━━━━━ Information shown ━━━━━

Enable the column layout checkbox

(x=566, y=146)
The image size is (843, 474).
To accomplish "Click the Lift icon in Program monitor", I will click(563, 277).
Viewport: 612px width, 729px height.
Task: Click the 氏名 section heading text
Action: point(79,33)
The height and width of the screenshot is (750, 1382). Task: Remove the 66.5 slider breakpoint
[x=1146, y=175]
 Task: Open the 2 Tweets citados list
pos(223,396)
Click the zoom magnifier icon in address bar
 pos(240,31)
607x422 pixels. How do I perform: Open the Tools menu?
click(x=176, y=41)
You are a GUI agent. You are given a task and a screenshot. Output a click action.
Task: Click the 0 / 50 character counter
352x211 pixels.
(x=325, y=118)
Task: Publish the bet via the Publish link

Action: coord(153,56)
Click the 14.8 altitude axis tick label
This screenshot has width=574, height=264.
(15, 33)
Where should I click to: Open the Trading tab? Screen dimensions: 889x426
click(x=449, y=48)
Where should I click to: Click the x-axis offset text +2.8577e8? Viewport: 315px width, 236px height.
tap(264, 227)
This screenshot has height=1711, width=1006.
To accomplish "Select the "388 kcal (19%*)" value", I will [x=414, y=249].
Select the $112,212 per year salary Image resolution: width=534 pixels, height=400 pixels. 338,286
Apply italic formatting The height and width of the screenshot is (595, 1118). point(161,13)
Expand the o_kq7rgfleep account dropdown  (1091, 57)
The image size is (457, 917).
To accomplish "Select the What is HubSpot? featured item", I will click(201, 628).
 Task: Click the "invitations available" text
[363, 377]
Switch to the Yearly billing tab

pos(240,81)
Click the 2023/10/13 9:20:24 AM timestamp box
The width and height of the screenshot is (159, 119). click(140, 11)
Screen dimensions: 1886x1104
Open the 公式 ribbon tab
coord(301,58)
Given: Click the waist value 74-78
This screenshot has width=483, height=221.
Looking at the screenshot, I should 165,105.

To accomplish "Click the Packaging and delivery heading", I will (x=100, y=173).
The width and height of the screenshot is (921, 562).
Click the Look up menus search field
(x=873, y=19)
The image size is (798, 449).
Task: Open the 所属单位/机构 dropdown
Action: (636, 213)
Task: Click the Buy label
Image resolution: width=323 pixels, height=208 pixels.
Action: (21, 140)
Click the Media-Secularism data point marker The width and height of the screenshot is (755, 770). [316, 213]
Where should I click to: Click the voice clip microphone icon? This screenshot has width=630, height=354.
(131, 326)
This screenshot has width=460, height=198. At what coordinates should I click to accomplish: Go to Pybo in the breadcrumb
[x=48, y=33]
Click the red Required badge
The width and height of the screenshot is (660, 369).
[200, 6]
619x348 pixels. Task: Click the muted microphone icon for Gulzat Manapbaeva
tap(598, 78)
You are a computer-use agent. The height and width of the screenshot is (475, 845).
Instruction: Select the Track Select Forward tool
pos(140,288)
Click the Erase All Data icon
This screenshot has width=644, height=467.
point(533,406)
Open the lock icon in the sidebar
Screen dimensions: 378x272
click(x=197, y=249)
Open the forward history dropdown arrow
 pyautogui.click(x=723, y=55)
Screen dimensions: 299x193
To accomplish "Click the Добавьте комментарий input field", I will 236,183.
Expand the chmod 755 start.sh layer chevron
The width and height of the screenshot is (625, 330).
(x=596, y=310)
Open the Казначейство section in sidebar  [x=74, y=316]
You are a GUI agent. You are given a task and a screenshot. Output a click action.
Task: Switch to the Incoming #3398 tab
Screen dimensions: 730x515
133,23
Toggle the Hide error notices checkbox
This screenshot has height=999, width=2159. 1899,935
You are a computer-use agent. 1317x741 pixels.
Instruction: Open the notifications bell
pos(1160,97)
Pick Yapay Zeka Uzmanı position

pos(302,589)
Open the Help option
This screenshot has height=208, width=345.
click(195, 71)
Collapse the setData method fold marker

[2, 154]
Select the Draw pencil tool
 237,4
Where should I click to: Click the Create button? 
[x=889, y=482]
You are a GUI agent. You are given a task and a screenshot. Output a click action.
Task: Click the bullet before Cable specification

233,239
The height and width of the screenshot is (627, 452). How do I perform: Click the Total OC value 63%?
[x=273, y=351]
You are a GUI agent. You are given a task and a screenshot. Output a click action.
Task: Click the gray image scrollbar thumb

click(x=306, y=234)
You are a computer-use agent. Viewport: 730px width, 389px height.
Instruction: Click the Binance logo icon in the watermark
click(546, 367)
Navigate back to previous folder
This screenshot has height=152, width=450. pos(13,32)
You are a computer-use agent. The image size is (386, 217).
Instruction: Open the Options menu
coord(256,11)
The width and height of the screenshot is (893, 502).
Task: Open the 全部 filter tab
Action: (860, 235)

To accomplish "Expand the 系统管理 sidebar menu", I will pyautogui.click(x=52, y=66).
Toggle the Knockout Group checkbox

━━━━━

Work instructions
Please give every line of the records above as a numbered list, leaving out the blank lines.

Result
1. Enable the column layout checkbox
2. (x=566, y=146)
3. The image size is (843, 474).
4. To accomplish "Click the Lift icon in Program monitor", I will click(563, 277).
5. Viewport: 612px width, 729px height.
6. Task: Click the 氏名 section heading text
7. Action: point(79,33)
8. The height and width of the screenshot is (750, 1382). Task: Remove the 66.5 slider breakpoint
9. [x=1146, y=175]
10.  Task: Open the 2 Tweets citados list
11. pos(223,396)
12. Click the zoom magnifier icon in address bar
13.  pos(240,31)
14. 607x422 pixels. How do I perform: Open the Tools menu?
15. click(x=176, y=41)
16. You are a GUI agent. You are given a task and a screenshot. Output a click action.
17. Task: Click the 0 / 50 character counter
18. 352x211 pixels.
19. (x=325, y=118)
20. Task: Publish the bet via the Publish link
21. Action: coord(153,56)
22. Click the 14.8 altitude axis tick label
23. This screenshot has width=574, height=264.
24. (15, 33)
25. Where should I click to: Open the Trading tab? Screen dimensions: 889x426
26. click(x=449, y=48)
27. Where should I click to: Click the x-axis offset text +2.8577e8? Viewport: 315px width, 236px height.
28. tap(264, 227)
29. This screenshot has height=1711, width=1006.
30. To accomplish "Select the "388 kcal (19%*)" value", I will [x=414, y=249].
31. Select the $112,212 per year salary Image resolution: width=534 pixels, height=400 pixels. 338,286
32. Apply italic formatting The height and width of the screenshot is (595, 1118). point(161,13)
33. Expand the o_kq7rgfleep account dropdown  (1091, 57)
34. The image size is (457, 917).
35. To accomplish "Select the What is HubSpot? featured item", I will click(201, 628).
36.  Task: Click the "invitations available" text
37. [363, 377]
38. Switch to the Yearly billing tab
39. pos(240,81)
40. Click the 2023/10/13 9:20:24 AM timestamp box
41. The width and height of the screenshot is (159, 119). click(140, 11)
42. Screen dimensions: 1886x1104
43. Open the 公式 ribbon tab
44. coord(301,58)
45. Given: Click the waist value 74-78
46. This screenshot has width=483, height=221.
47. Looking at the screenshot, I should 165,105.
48. To accomplish "Click the Packaging and delivery heading", I will (x=100, y=173).
49. The width and height of the screenshot is (921, 562).
50. Click the Look up menus search field
51. (x=873, y=19)
52. The image size is (798, 449).
53. Task: Open the 所属单位/机构 dropdown
54. Action: (636, 213)
55. Task: Click the Buy label
56. Image resolution: width=323 pixels, height=208 pixels.
57. Action: (21, 140)
58. Click the Media-Secularism data point marker The width and height of the screenshot is (755, 770). [316, 213]
59. Where should I click to: Click the voice clip microphone icon? This screenshot has width=630, height=354.
60. (131, 326)
61. This screenshot has width=460, height=198. At what coordinates should I click to accomplish: Go to Pybo in the breadcrumb
62. [x=48, y=33]
63. Click the red Required badge
64. The width and height of the screenshot is (660, 369).
65. [200, 6]
66. 619x348 pixels. Task: Click the muted microphone icon for Gulzat Manapbaeva
67. tap(598, 78)
68. You are a computer-use agent. The height and width of the screenshot is (475, 845).
69. Instruction: Select the Track Select Forward tool
70. pos(140,288)
71. Click the Erase All Data icon
72. This screenshot has width=644, height=467.
73. point(533,406)
74. Open the lock icon in the sidebar
75. Screen dimensions: 378x272
76. click(x=197, y=249)
77. Open the forward history dropdown arrow
78.  pyautogui.click(x=723, y=55)
79. Screen dimensions: 299x193
80. To accomplish "Click the Добавьте комментарий input field", I will 236,183.
81. Expand the chmod 755 start.sh layer chevron
82. The width and height of the screenshot is (625, 330).
83. (x=596, y=310)
84. Open the Казначейство section in sidebar  [x=74, y=316]
85. You are a GUI agent. You are given a task and a screenshot. Output a click action.
86. Task: Switch to the Incoming #3398 tab
87. Screen dimensions: 730x515
88. 133,23
89. Toggle the Hide error notices checkbox
90. This screenshot has height=999, width=2159. 1899,935
91. You are a computer-use agent. 1317x741 pixels.
92. Instruction: Open the notifications bell
93. pos(1160,97)
94. Pick Yapay Zeka Uzmanı position
95. pos(302,589)
96. Open the Help option
97. This screenshot has height=208, width=345.
98. click(195, 71)
99. Collapse the setData method fold marker
100. [2, 154]
101. Select the Draw pencil tool
102.  237,4
103. Where should I click to: Click the Create button? 
104. [x=889, y=482]
105. You are a GUI agent. You are given a task and a screenshot. Output a click action.
106. Task: Click the bullet before Cable specification
107. 233,239
108. The height and width of the screenshot is (627, 452). How do I perform: Click the Total OC value 63%?
109. [x=273, y=351]
110. You are a GUI agent. You are given a task and a screenshot. Output a click action.
111. Task: Click the gray image scrollbar thumb
112. click(x=306, y=234)
113. You are a computer-use agent. Viewport: 730px width, 389px height.
114. Instruction: Click the Binance logo icon in the watermark
115. click(546, 367)
116. Navigate back to previous folder
117. This screenshot has height=152, width=450. pos(13,32)
118. You are a computer-use agent. The image size is (386, 217).
119. Instruction: Open the Options menu
120. coord(256,11)
121. The width and height of the screenshot is (893, 502).
122. Task: Open the 全部 filter tab
123. Action: (860, 235)
124. To accomplish "Expand the 系统管理 sidebar menu", I will pyautogui.click(x=52, y=66).
125. Toggle the Knockout Group checkbox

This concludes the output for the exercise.